Proponents on this motion urge that the recent holding by the Court of Appeals in the case of Hinchey v. Sellers (7 N Y 2d 287), has changed the doctrine of the Glaser case, although not mentioned therein. I do not so interpret that decision. It seems to me that the case merely holds that an indemnitee (insured) is privy to his indemnitor (insurer) and will be permitted to invoke the doctrine of res judicata and use as a complete defense in an action against him a prior judgment rendered in a suit *636between, the present plaintiff and the indemnitor which involved the identical vital issue present in the later action.
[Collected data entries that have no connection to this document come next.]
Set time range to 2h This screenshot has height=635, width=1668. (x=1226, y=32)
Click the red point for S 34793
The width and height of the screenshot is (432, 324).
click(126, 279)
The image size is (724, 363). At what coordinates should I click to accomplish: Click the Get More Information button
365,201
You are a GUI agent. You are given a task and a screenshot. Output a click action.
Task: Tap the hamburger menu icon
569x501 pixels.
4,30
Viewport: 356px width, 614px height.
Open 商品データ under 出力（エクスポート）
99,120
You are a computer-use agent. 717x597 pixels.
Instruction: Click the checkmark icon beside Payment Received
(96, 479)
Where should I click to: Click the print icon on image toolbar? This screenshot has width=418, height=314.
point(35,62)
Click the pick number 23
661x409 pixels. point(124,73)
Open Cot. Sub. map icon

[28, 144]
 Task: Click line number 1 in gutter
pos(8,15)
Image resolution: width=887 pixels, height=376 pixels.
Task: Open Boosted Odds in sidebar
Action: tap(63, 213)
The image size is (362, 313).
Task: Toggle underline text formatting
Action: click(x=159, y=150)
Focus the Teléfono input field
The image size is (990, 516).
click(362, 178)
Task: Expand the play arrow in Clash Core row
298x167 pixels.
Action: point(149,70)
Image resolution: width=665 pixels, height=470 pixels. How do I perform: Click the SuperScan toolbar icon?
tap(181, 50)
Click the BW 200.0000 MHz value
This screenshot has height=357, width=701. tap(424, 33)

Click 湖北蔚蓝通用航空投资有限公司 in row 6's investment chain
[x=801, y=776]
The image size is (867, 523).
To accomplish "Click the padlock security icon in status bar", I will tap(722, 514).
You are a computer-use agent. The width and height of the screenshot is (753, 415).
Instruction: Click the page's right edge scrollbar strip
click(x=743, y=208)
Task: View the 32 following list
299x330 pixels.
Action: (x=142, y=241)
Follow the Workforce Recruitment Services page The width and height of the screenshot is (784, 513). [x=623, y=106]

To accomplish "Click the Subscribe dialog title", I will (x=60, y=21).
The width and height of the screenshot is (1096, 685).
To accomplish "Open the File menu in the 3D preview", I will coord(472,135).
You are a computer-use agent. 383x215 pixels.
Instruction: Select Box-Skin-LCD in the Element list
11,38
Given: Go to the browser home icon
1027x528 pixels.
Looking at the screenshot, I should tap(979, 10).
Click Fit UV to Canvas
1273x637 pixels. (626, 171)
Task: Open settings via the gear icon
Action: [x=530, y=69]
It has been repeatedly stated in the opinions of the appellate courts and it is elementary that in determining the applicability of the doctrine of res judicata as a defense, the test to be applied is that of identity of issues and that where the issue in the second action differs in any way from that in the earlier action, the plea, of course, is not available. The main issue on this motion is the question of whether or not plaintiff Ordway was guilty of some act or omission which would constitute negligence and which act or omission was a proximate cause of the accident and his resulting personal injuries. It is entirely possible that Ordway did something or failed to do something in connection with a duty which he owed to his passenger Harriet Dixon which was properly considered by the jury in the first action as being causative negligence as regards his passenger and which concurred with the negligence of Dunham and Arkport Motors, Inc., which act or omission could not properly be considered as causative negligence as between the plaintiff and the moving parties defendant in this' pending subsequent action.
If there remains any uncertainty about the rule laid down by the Glaser case, the matter should be clarified only by the appellate courts and not on this original application. For the reasons stated, motion for summary judgment is denied.